A Quick Visit to the Mesa Verde National Park Cliff Dwellings
I had nothing planned for my visit to Mesa Verde National Park, in regards to a blog post. I was just going to stop in and shoot a couple photos of the famous cliff dwellings and let it be. However, once I got there, I realized the location is probably worth sharing. Sure, the cliff dwellings of Mesa Verde National Park aren’t exactly photogenic, nor are they a photography destination. But, they are pretty damn cool. In general, this National Park in southern Colorado is quite off the tourist path in the heart of the US, and totally worth a visit.
This is just a quick post about my short visit to the park.

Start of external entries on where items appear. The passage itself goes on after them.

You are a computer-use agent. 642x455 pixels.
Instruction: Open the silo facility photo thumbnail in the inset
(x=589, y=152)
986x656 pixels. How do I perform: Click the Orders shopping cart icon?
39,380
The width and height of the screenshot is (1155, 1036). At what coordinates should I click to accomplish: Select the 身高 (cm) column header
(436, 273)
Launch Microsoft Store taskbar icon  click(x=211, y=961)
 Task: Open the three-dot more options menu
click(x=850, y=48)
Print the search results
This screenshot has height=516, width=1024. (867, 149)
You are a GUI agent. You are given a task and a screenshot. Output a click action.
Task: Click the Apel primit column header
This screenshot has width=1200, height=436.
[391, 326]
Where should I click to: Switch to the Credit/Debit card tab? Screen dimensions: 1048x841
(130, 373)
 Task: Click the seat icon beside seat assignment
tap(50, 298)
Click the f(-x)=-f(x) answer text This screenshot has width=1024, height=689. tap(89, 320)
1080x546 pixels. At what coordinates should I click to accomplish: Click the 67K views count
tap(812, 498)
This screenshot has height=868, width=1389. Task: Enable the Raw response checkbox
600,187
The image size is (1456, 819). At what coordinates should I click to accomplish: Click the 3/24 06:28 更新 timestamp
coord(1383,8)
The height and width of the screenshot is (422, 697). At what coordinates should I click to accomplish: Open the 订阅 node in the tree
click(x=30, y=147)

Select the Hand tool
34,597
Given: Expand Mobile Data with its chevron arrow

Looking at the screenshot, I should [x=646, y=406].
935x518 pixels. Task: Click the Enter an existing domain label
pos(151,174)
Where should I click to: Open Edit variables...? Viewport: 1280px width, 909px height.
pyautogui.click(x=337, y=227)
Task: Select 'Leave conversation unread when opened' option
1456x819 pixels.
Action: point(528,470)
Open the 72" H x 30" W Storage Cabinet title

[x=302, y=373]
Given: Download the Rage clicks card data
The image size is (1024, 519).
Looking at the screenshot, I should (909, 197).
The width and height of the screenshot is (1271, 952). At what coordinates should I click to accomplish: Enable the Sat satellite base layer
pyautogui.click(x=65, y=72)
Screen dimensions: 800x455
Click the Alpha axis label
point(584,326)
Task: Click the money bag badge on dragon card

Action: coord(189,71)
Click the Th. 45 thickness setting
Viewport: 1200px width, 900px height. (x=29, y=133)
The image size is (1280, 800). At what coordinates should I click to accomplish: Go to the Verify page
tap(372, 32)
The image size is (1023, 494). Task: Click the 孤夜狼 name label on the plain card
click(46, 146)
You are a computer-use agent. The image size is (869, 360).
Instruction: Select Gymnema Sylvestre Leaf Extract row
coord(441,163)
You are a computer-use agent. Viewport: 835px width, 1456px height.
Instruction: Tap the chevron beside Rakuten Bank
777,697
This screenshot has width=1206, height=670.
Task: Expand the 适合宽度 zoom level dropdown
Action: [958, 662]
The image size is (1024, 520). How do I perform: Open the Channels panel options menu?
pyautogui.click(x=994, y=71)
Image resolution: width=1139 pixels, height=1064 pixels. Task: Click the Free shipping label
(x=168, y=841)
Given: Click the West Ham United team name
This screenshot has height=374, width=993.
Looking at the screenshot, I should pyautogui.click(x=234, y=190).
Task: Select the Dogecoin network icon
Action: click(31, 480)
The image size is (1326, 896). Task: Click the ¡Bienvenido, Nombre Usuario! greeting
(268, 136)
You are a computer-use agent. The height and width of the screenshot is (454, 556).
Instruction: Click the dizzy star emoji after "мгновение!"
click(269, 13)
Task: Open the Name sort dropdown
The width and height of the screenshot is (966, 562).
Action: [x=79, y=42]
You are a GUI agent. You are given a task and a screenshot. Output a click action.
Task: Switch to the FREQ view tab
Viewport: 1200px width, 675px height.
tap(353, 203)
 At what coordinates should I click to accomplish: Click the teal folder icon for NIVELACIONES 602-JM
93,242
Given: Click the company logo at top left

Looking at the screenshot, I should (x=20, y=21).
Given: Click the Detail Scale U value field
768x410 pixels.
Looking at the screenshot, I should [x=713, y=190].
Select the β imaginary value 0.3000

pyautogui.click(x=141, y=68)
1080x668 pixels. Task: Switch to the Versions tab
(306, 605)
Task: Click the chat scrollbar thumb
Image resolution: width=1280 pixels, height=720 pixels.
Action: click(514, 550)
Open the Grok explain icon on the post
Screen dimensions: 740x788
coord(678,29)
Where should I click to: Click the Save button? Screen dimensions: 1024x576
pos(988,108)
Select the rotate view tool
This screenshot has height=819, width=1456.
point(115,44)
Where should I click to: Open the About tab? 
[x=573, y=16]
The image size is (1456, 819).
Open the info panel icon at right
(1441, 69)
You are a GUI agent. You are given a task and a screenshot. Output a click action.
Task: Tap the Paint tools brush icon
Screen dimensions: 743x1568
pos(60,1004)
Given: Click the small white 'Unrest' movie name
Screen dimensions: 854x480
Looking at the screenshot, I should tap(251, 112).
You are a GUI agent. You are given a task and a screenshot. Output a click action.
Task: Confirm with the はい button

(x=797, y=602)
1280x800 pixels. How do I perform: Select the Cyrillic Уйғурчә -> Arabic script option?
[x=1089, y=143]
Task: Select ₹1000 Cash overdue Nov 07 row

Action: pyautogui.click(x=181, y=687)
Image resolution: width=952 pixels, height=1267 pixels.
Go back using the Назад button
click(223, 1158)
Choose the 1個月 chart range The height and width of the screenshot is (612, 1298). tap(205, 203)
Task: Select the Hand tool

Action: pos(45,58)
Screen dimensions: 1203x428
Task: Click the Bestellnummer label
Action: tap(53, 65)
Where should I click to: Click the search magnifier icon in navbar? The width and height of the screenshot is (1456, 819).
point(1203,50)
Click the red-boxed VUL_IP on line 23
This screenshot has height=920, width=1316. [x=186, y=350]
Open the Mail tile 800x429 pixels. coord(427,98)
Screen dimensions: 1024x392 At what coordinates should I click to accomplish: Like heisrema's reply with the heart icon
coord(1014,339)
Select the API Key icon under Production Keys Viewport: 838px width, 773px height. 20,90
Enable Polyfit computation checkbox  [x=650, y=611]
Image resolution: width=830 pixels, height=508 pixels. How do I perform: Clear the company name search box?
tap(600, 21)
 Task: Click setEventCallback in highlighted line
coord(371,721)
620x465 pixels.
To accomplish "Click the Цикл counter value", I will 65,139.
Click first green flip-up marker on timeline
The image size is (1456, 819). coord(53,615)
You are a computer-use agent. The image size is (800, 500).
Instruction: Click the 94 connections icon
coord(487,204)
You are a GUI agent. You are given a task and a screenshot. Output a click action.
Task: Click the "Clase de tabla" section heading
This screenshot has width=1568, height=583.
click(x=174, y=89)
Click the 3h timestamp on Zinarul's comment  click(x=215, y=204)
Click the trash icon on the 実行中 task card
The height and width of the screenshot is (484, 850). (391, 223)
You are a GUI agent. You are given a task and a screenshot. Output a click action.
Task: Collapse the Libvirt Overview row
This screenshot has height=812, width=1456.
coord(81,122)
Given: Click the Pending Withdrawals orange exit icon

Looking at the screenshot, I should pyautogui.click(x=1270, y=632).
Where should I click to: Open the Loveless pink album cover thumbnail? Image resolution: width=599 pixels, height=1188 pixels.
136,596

Where is Mesa Verde National Park?
Mesa Verde National Park is situated in the south of Colorado to the southeast of the town of Cortez. If you’re planning on spending some time in the area, Cortez is where you’ll need to find lodging. I found hotels to be pretty expensive in town, and later found out it’s the result of a healthy oil and gas industry in the area. The hotel was full of people from a job site, so I can only imagine it to be true. There’s not really much to Cortez except a string of hotels and some restaurants. There’s plenty of fast food around, or if you’re into Mexican grub we had some stellar food at Tequila’s.
If you’re hoping to camp at Mesa Verde National Park, there’s a campground and RV park about 5 minutes away from the park called Morefield Campground.
What are the Cliff Dwellings?
Mesa Verde National Park is home to some 600+ cliff dwelling that date back to about 600 AD. The Pueblo people lived in these cliff dwellings for around 7 decades before moving on to other forms of villages in the 1300s.
It’s not possible to just wander through many of the dwellings on your own, you need a guide. Thankfully, the park offers free guided tours with entry throughout the day. The most popular tours requiring a guide are Cliff Palace, Long House, and Balcony House. There are a couple dwellings that you can visit without a guide such as Spruce Tree House and Step House.
Photos of The Cliff Dwellings
Obviously, without going into the cliff dwellings themselves, you really can’t do much in terms of photography. So, we waited a while for the light to go down and then shot a couple frames before leaving.